> _RECORDS FOR THE TASK_
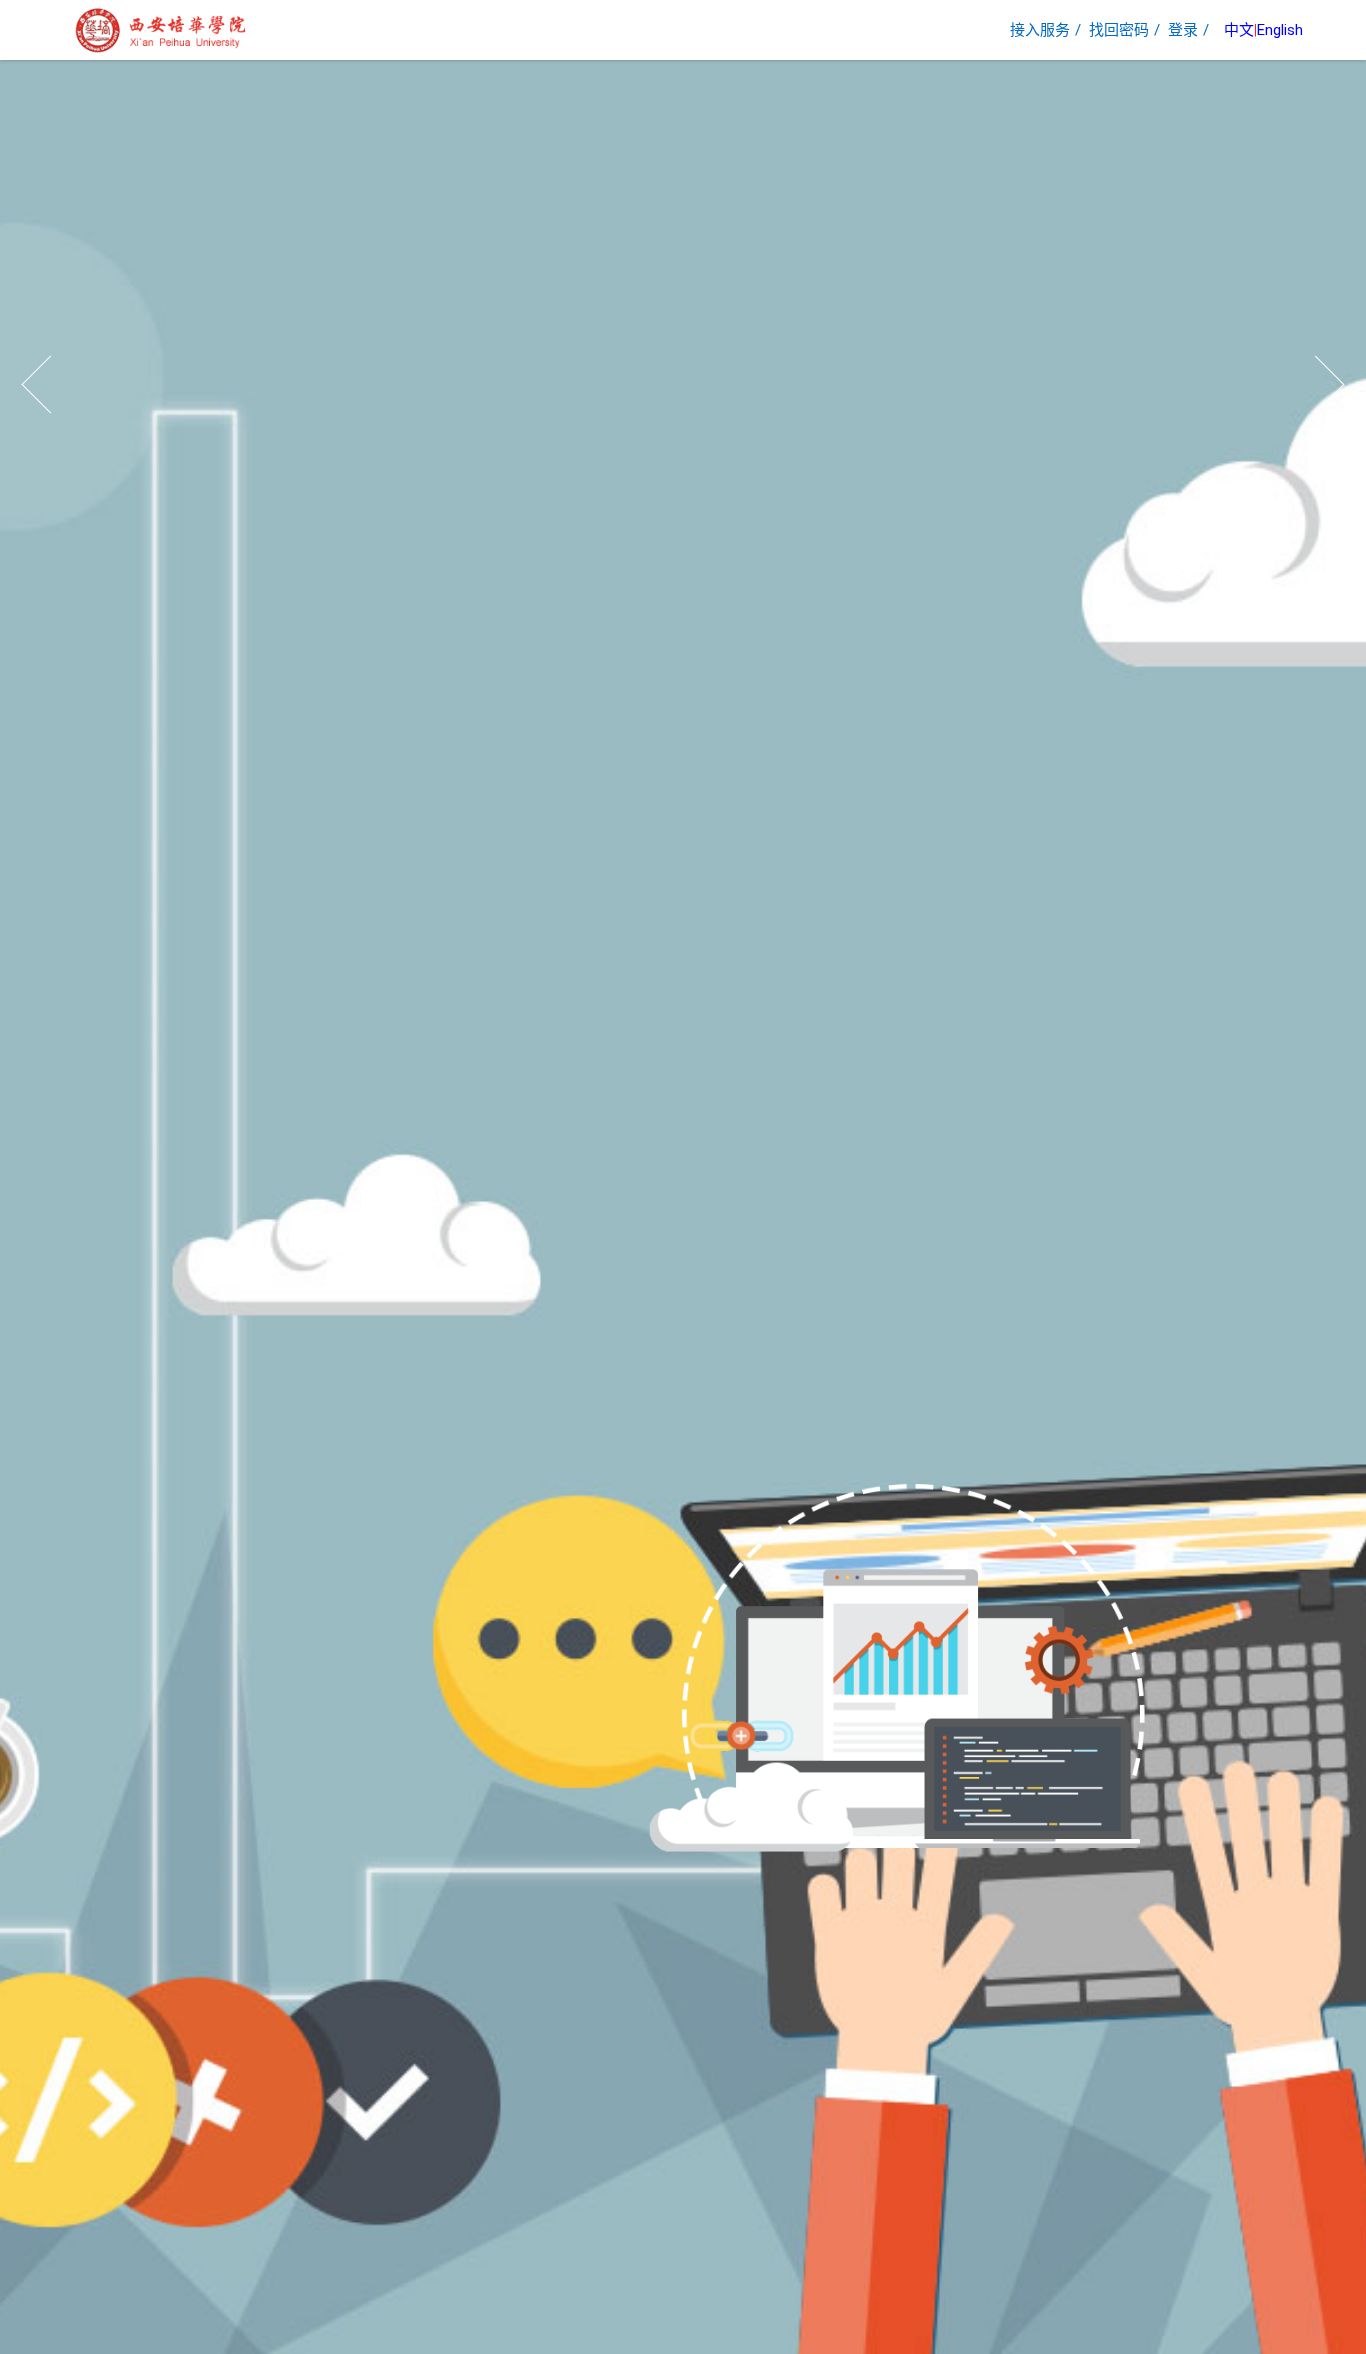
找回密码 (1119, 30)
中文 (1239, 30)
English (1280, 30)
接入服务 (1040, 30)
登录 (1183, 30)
* * *
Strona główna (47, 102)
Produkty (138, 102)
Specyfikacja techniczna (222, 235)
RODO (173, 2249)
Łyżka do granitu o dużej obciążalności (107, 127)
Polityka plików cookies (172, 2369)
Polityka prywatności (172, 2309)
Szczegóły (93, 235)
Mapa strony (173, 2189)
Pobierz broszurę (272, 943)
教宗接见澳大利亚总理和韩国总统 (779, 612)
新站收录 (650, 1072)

> _TASK INSTRUCTIONS_
Take every line in the preceding listing that contains "Polityka" and copy it.

> _SOLUTION BELOW_
Polityka plików cookies (172, 2369)
Polityka prywatności (172, 2309)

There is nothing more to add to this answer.